- Abbreviation: ALD
- Leader: Aye Tha Aung
- Founded: 27 September 1989 8 January 2017 (split from ANP)
- Split from: Arakan National Party (2017)
- Headquarters: 373 Lower Pazundaung Road, Pazundaung Township, Yangon
- Ideology: Rakhine interests
- Seats in the Amyotha Hluttaw: 1 / 224
- Seats in the Pyithu Hluttaw: 0 / 440
- Seats in the Rakhine State Hluttaw: 4 / 47

Party flag

Website
- www.aldarakan.org

= Arakan League for Democracy =

The Arakan League for Democracy (ရခိုင်ဒီမိုကရေစီ အဖွဲ့ချုပ်; abbreviated ALD) is a political party active in Rakhine State, Myanmar (Burma).

==History==
The ALD was founded on 27 September 1989, in Yangon, and it was registered with the election commission on 2 October 1989. It contested 25 seats in the 1990 general elections, receiving the majority of the vote at the Rakhine State. Nationally it received 1.2% of the vote, winning 11 seats, making it the third-largest party. However, the ALD was banned by the military government on 6 March 1992. The co-founder of ALD, U Oo Tha Tun was arrested in Sittwe and later died in the prison which further weakened the party.

On 6 April 2012, the ALD was allowed to be re-established as a political party by the Union Election Commission, as its application complied with the law and rules of the election commission. In November, members of the ALD claimed that they had been threatened by local authorities with the abolition of the party, due to an alleged recruitment membership fraud.

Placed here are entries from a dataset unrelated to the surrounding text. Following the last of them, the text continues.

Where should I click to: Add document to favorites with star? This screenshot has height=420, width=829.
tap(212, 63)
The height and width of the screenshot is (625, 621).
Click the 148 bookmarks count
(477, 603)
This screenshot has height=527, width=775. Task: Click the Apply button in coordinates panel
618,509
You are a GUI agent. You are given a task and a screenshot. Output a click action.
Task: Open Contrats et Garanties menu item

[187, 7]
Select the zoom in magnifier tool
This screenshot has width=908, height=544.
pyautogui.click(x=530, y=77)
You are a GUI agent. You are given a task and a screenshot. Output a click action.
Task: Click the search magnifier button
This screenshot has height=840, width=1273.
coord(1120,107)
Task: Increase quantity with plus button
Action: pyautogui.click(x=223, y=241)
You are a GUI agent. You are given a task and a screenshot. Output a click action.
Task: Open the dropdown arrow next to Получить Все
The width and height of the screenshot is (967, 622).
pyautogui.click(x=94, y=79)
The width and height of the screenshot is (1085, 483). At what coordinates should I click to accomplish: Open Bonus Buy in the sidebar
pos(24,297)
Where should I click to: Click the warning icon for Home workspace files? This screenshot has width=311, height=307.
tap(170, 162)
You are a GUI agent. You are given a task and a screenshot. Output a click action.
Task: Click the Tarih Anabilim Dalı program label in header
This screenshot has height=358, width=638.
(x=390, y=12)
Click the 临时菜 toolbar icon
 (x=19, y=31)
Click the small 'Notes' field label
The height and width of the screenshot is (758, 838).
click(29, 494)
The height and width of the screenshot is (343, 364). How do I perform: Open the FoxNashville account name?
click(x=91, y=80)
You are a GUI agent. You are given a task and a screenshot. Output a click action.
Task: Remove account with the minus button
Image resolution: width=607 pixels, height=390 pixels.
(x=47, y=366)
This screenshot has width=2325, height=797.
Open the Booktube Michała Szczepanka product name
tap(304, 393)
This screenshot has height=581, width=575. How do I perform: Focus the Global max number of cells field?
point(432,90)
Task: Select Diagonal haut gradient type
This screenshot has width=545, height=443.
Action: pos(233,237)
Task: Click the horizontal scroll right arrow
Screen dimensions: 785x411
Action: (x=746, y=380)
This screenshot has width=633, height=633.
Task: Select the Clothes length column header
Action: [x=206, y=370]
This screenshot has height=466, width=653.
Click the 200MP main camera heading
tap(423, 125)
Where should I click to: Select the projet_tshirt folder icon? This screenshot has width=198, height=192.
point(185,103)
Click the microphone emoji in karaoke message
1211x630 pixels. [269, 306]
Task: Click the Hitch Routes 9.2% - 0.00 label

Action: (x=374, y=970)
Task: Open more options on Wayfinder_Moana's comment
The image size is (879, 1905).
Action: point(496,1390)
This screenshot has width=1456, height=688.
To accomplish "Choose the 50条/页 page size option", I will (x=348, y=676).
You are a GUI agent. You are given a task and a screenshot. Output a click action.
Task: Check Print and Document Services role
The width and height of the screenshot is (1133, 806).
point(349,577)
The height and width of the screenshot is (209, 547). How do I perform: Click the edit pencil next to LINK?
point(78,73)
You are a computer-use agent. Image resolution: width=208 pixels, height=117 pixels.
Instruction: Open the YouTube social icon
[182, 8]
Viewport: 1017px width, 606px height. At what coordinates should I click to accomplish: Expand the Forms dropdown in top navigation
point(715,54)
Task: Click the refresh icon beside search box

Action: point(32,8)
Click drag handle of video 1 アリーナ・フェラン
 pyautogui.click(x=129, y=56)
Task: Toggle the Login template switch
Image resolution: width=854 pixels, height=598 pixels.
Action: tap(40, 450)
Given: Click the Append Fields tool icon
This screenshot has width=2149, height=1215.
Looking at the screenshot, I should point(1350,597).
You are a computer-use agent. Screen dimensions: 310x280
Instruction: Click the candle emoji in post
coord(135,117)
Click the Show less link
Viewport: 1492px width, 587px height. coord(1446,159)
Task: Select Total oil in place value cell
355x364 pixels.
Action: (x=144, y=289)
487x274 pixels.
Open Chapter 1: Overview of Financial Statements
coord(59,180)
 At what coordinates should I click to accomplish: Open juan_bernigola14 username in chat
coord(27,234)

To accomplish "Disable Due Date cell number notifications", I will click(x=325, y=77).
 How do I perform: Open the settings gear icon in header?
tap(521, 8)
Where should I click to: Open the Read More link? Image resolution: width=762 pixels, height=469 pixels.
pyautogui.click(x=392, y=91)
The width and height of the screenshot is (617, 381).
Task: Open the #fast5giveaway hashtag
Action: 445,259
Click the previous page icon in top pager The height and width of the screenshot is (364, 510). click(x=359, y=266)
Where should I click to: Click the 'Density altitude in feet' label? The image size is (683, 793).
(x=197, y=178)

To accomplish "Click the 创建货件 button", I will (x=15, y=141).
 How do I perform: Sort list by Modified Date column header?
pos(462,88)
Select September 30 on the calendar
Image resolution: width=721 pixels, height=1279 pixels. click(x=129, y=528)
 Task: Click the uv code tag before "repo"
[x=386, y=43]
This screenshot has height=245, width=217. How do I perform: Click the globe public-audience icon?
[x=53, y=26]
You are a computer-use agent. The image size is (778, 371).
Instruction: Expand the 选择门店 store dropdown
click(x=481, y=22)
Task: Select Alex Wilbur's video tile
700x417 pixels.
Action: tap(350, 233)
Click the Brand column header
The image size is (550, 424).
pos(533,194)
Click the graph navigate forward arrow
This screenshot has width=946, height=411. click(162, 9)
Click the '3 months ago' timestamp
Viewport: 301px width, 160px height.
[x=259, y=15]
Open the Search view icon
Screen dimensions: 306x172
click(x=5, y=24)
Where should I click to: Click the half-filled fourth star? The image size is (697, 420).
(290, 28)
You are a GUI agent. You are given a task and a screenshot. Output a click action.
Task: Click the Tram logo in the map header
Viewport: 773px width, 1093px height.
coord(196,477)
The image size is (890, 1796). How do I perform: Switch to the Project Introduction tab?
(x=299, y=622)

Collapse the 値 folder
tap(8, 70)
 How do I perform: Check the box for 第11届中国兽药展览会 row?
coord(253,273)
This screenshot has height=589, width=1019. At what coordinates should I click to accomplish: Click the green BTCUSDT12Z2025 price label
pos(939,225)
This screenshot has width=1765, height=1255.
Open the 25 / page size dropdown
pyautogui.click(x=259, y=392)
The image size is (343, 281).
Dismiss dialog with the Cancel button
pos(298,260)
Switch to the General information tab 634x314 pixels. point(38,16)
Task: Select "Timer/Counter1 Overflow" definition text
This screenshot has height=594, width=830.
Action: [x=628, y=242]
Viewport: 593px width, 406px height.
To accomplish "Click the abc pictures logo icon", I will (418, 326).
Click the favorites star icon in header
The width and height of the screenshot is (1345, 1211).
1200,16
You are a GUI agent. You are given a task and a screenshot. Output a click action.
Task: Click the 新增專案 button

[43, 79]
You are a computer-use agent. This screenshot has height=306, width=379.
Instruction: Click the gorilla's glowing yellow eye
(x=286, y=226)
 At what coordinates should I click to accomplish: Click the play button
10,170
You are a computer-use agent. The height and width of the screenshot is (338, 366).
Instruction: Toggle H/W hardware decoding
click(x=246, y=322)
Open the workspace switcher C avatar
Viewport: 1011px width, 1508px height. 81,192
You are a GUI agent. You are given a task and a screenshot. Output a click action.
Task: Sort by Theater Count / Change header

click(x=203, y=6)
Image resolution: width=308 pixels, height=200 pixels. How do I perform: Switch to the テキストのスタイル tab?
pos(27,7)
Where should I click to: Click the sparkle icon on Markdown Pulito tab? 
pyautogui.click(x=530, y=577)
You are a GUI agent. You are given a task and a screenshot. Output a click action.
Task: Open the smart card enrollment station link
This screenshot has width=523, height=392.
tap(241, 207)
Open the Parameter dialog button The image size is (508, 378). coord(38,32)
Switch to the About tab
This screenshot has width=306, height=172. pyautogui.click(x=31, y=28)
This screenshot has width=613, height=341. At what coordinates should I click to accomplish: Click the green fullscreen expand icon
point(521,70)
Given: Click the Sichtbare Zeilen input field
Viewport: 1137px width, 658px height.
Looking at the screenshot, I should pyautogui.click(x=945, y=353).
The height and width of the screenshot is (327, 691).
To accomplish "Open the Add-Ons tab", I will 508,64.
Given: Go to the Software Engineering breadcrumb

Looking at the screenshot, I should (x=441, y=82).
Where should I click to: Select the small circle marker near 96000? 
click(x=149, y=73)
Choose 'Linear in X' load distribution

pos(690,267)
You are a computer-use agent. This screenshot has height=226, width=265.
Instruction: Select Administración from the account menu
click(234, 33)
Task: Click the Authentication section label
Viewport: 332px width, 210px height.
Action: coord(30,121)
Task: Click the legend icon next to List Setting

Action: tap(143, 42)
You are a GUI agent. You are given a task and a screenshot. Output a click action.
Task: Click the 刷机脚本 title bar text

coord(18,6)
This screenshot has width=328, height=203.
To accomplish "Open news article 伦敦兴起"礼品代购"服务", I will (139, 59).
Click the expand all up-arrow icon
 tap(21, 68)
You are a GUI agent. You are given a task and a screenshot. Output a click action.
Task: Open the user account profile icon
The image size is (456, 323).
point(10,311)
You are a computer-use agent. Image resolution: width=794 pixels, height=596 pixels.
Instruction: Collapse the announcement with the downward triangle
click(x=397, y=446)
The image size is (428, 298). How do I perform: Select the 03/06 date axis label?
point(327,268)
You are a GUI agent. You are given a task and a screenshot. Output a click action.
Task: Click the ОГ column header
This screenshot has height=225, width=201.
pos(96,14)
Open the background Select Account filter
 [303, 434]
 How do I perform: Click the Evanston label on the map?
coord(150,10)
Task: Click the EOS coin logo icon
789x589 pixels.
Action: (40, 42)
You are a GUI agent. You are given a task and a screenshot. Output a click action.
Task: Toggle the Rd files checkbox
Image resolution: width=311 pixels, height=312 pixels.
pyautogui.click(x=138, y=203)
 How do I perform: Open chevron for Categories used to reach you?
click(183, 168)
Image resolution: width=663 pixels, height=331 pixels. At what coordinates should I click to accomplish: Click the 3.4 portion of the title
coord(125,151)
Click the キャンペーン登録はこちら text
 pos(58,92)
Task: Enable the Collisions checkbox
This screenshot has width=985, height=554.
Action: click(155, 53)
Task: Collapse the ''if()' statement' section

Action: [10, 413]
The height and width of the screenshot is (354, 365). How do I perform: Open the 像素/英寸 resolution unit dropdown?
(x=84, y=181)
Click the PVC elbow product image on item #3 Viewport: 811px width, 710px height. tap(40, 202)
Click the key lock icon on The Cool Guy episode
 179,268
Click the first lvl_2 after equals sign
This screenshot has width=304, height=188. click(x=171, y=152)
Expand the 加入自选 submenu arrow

On 17 June 2013, The Rakhine Nationalities Development Party (RNDP) and the Arakan League for Democracy signed an agreement to merge under the name Arakan National Party (ANP). With the formation of the new party, the Arakan League for Democracy was officially dissolved on 6 March 2014.

On 8 January 2017, former leaders of the ALD announced that they were splitting from the ANP and were re-registering with the Union Election Commission for the 2020 elections, citing internal issues and RNDP dominance in the ANP as the reasons for the split. As of 5 October 2017, five members of parliament — four state Hluttaw members and one Amyotha Hluttaw member — have resigned from the Arakan National Party and joined the re-registered Arakan League for Democracy.